## Problem statement
Every record must be copied exactly. Leave nothing out.

------------

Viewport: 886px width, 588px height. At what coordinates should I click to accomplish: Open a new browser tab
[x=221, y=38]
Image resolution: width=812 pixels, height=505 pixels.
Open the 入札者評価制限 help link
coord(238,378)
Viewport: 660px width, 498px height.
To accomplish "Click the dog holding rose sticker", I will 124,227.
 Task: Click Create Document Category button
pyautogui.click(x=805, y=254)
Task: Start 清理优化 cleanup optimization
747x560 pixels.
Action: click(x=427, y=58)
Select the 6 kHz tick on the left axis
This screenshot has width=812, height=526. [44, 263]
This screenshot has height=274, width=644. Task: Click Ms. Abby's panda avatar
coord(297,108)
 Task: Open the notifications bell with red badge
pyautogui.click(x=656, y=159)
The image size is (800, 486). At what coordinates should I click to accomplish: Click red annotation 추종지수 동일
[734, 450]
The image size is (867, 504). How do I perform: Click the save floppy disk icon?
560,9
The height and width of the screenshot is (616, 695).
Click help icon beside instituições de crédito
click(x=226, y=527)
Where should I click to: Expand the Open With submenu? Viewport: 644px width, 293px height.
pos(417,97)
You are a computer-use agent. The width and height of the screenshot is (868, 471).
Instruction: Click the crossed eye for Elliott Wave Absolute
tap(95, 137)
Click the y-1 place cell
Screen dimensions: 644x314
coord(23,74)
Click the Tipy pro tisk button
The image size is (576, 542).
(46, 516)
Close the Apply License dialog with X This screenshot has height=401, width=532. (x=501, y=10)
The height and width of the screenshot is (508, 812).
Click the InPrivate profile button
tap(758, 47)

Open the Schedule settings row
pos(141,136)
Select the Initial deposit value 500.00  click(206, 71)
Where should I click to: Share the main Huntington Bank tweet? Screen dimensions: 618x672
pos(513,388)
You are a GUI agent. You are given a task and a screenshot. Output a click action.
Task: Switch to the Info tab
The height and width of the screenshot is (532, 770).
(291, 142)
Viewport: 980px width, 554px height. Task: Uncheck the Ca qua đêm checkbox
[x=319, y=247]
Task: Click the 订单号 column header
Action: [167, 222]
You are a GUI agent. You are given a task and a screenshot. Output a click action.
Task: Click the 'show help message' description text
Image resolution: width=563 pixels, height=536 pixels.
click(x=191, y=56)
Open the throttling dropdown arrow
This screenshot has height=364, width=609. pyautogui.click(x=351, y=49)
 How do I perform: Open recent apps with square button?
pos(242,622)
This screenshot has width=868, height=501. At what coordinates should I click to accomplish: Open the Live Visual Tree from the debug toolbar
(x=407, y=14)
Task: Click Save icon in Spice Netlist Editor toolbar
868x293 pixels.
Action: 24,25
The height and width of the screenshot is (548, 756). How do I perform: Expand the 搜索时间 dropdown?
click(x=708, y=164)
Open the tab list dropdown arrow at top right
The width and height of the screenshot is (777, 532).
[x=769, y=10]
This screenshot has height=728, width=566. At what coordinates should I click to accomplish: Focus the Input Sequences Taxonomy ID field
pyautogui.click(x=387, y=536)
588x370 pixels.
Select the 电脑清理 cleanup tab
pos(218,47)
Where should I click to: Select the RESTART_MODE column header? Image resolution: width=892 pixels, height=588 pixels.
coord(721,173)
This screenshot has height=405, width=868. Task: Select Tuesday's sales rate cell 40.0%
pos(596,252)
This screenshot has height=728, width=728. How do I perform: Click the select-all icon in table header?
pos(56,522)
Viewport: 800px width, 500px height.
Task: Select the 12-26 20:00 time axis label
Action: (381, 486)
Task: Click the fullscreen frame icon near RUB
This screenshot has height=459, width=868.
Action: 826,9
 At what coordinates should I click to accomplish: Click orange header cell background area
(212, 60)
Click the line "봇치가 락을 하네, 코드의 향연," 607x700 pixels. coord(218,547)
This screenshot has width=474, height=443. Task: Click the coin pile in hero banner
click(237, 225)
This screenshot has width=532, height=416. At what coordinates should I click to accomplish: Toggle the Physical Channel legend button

------------

## Output
Viewport: 886px width, 588px height. At what coordinates should I click to accomplish: Open a new browser tab
[x=221, y=38]
Image resolution: width=812 pixels, height=505 pixels.
Open the 入札者評価制限 help link
coord(238,378)
Viewport: 660px width, 498px height.
To accomplish "Click the dog holding rose sticker", I will 124,227.
 Task: Click Create Document Category button
pyautogui.click(x=805, y=254)
Task: Start 清理优化 cleanup optimization
747x560 pixels.
Action: click(x=427, y=58)
Select the 6 kHz tick on the left axis
This screenshot has width=812, height=526. [44, 263]
This screenshot has height=274, width=644. Task: Click Ms. Abby's panda avatar
coord(297,108)
 Task: Open the notifications bell with red badge
pyautogui.click(x=656, y=159)
The image size is (800, 486). At what coordinates should I click to accomplish: Click red annotation 추종지수 동일
[734, 450]
The image size is (867, 504). How do I perform: Click the save floppy disk icon?
560,9
The height and width of the screenshot is (616, 695).
Click help icon beside instituições de crédito
click(x=226, y=527)
Where should I click to: Expand the Open With submenu? Viewport: 644px width, 293px height.
pos(417,97)
You are a computer-use agent. The width and height of the screenshot is (868, 471).
Instruction: Click the crossed eye for Elliott Wave Absolute
tap(95, 137)
Click the y-1 place cell
Screen dimensions: 644x314
coord(23,74)
Click the Tipy pro tisk button
The image size is (576, 542).
(46, 516)
Close the Apply License dialog with X This screenshot has height=401, width=532. (x=501, y=10)
The height and width of the screenshot is (508, 812).
Click the InPrivate profile button
tap(758, 47)

Open the Schedule settings row
pos(141,136)
Select the Initial deposit value 500.00  click(206, 71)
Where should I click to: Share the main Huntington Bank tweet? Screen dimensions: 618x672
pos(513,388)
You are a GUI agent. You are given a task and a screenshot. Output a click action.
Task: Switch to the Info tab
The height and width of the screenshot is (532, 770).
(291, 142)
Viewport: 980px width, 554px height. Task: Uncheck the Ca qua đêm checkbox
[x=319, y=247]
Task: Click the 订单号 column header
Action: [167, 222]
You are a GUI agent. You are given a task and a screenshot. Output a click action.
Task: Click the 'show help message' description text
Image resolution: width=563 pixels, height=536 pixels.
click(x=191, y=56)
Open the throttling dropdown arrow
This screenshot has height=364, width=609. pyautogui.click(x=351, y=49)
 How do I perform: Open recent apps with square button?
pos(242,622)
This screenshot has width=868, height=501. At what coordinates should I click to accomplish: Open the Live Visual Tree from the debug toolbar
(x=407, y=14)
Task: Click Save icon in Spice Netlist Editor toolbar
868x293 pixels.
Action: 24,25
The height and width of the screenshot is (548, 756). How do I perform: Expand the 搜索时间 dropdown?
click(x=708, y=164)
Open the tab list dropdown arrow at top right
The width and height of the screenshot is (777, 532).
[x=769, y=10]
This screenshot has height=728, width=566. At what coordinates should I click to accomplish: Focus the Input Sequences Taxonomy ID field
pyautogui.click(x=387, y=536)
588x370 pixels.
Select the 电脑清理 cleanup tab
pos(218,47)
Where should I click to: Select the RESTART_MODE column header? Image resolution: width=892 pixels, height=588 pixels.
coord(721,173)
This screenshot has height=405, width=868. Task: Select Tuesday's sales rate cell 40.0%
pos(596,252)
This screenshot has height=728, width=728. How do I perform: Click the select-all icon in table header?
pos(56,522)
Viewport: 800px width, 500px height.
Task: Select the 12-26 20:00 time axis label
Action: (381, 486)
Task: Click the fullscreen frame icon near RUB
This screenshot has height=459, width=868.
Action: 826,9
 At what coordinates should I click to accomplish: Click orange header cell background area
(212, 60)
Click the line "봇치가 락을 하네, 코드의 향연," 607x700 pixels. coord(218,547)
This screenshot has width=474, height=443. Task: Click the coin pile in hero banner
click(237, 225)
This screenshot has width=532, height=416. At what coordinates should I click to accomplish: Toggle the Physical Channel legend button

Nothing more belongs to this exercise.